Performance Implications for Passing Structs/Classes to Kernel by value/reference

Hi, this seems like an old (and naive?) question, but I cannot find a satisfactory answer online.

Suppose I have a class/struct. Its primarily goal is as a utility class to handle various operations inside the kernel. It has both host side functions and device side functions. Its members are fairly simple (a couple of integers), and its constructor also take very simple arguments (say, integers).

My question is whether there are any performance implications between:

  1. Instantiate the object on host, and pass it to the kernel by value/reference.
  2. Instantiate the object on device, and passing the constructor’s arguments to the kernel by value/reference.

Unless your kernels are trivially small, there shouldn’t be an important performance consideration here between choice 1 and 2. Do whichever seems more sensible for your code.

If you have virtual methods, the question takes on a different character, but that is not really related to performance per se.

Thank you for the quick response!

As a general rule of thumb, are there any important considerations when passing arbitrary objects to the kernel (aside from virtual methods)?

I’ve never run across any.

It’s understandable trying to head off obvious performance issues before they manifest, such as not enough GPU occupancy, or memory coalescing issues. However I don’t think there is any such obvious concern here.

In that case, my usual recommendation is to write code that makes sense to you and is maintainable, and then wait to tackle performance until you have something to test and a profiler at the ready.

Understand, thanks again for the helpful answers!

You should take special care, if the member variables contain pointers, references or other special values like system handles.

could you elaborate on what “special care” we should take?

Simply speaking, pointers, references, etc, to host memory are not magically changed to references to device memory, and accesses to those from within the kernel will segfault. You need to manually perform device-accessible deep-copies if required.

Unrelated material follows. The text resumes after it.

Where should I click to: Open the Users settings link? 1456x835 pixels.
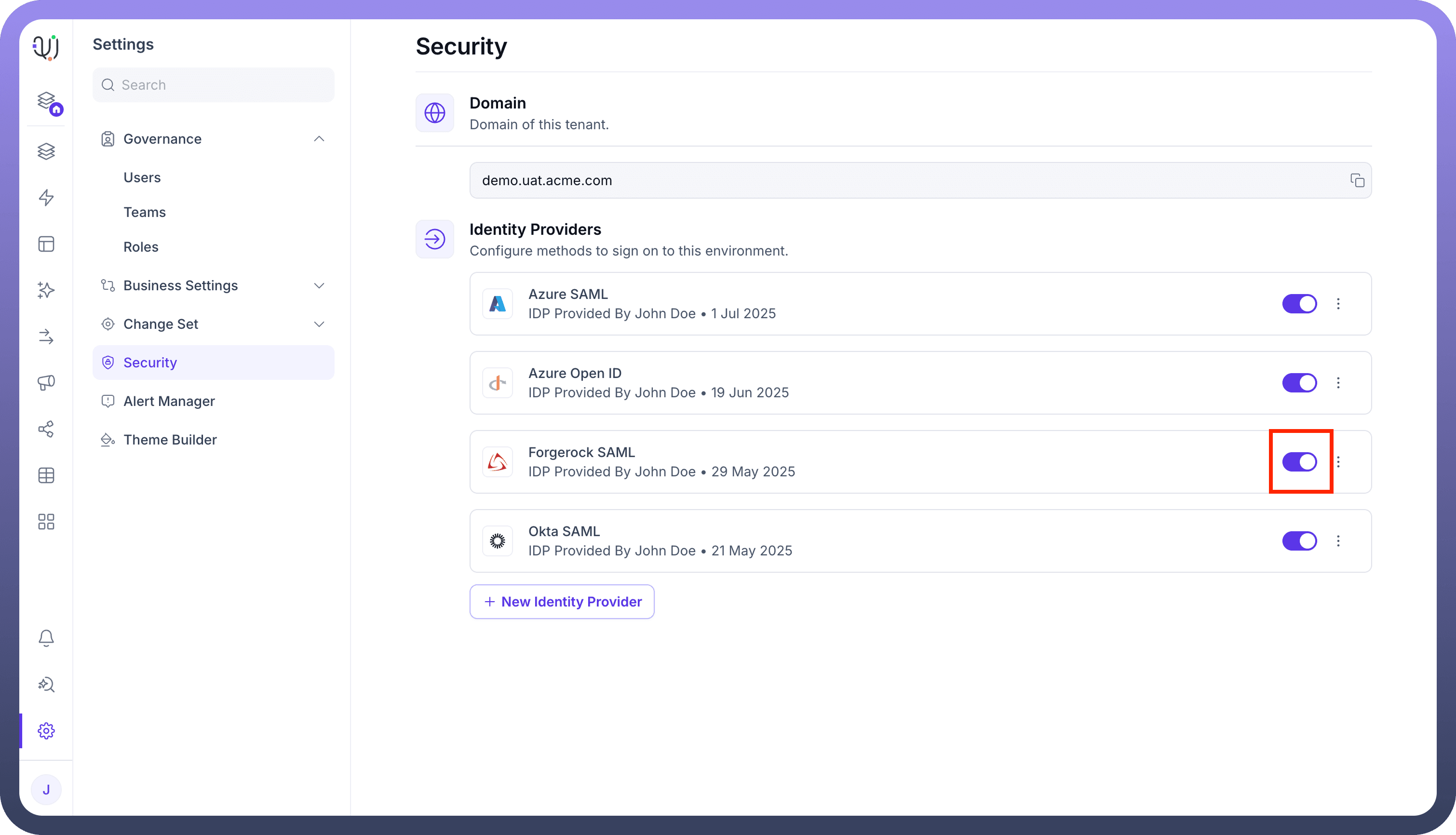142,178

There is also Section 14.5.10.3.1. __global__ Function Argument Processing 1. Introduction — CUDA C Programming Guide in the programming guide which explains some limitations regarding the processing of kernel parameters on the host.

Special system handles, for example mutices created on the host side, also won’t work on the device side.

Best change your data structure not to use pointers and references. Either directly store copies of the values or indices into tables with all values. For example a graph data structure would store an adjacency list or an adjacency matrix with indices. Indices keep identity information intact and save memory, copies do not.

Got it, thanks both for the explanations!

This topic was automatically closed 14 days after the last reply. New replies are no longer allowed.